The more aware the brain is of its conditioned response and reaction, the less determined it is to actively effect change because understanding what it’s doing is the change.
In which case in non awareness obviously there is a dissipation and wastage of energy which is not the case in awareness.
Awareness is free. It is in everything and everything is in it. We don’t see that awareness is what we are. The brain has been conditioned to see itself as an ‘individual’. It’s not , it’s an organ similar to 8 billion other organs…each believing itself to be unique because of its ‘contents of consciousness’. The past occupies the brain and keeps it from being quiet. It imagines itself divided from everyone and everything else. It tries to find that which will unite it to the world but as K pointed out again and again, “You are the world”!!
…and “There is no division”!!
The brain has been conditioned to see itself as an ‘individual’. It’s not , it’s an organ similar to 8 billion other organs…each believing itself to be unique because of its ‘contents of consciousness’.

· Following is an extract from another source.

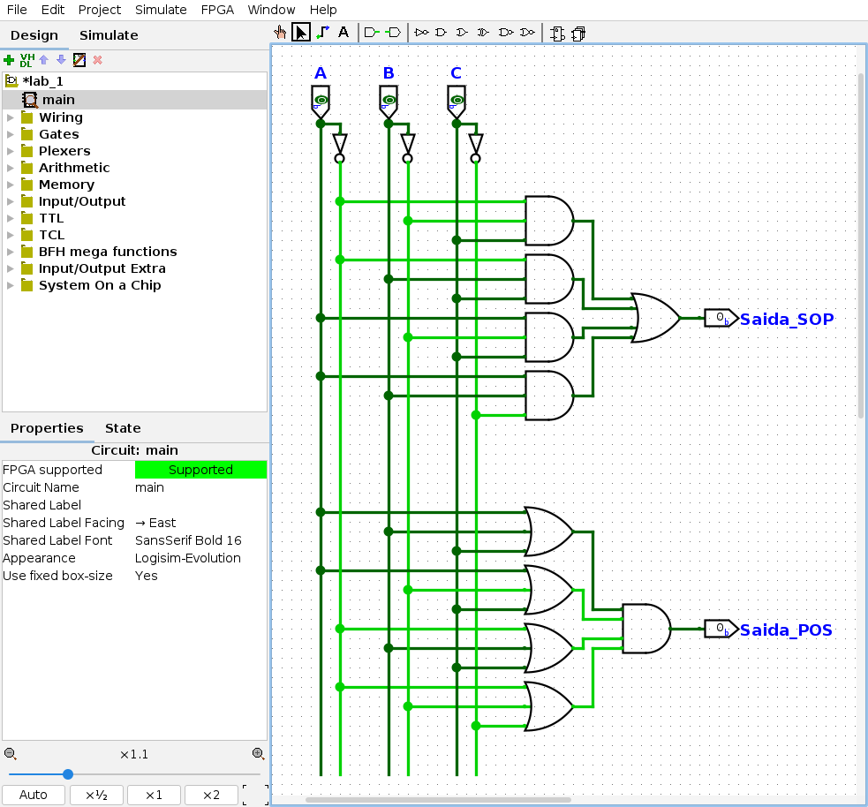The width and height of the screenshot is (868, 807).
Task: Toggle input pin A value
Action: click(321, 101)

Every brain is an individual brain, so each one of us is an individual human, but as you say, because each brain identifies more with its contents than what is beyond itself, each brain considers itself the center of everything that exists.
Can the brain awaken to the fact that its individuality, its unique identity, is not what matters most about being human? I ask because what matters (it seems to me) is whether the human brain can find out what it means to be human. Can the human brain understand why it operates as if everything revolves around I, me, mine, when clearly this is insane?
Can the human brain understand why it operates as if everything revolves around I, me, mine, when clearly this is insane?
I think that it went ‘off the track’ because as Bohm put it, ‘it could’. It was a new brain that could ask questions that had never been asked before. But I think it is possible for it to change but time may be running out. Quantum computers are on the horizon and who knows what that will bring about?
But to your question, the brain / thought, fearing the image of being no- thing (not realizing that being no-thing was being every-thing) , opted to be…some-thing: I, me, mine?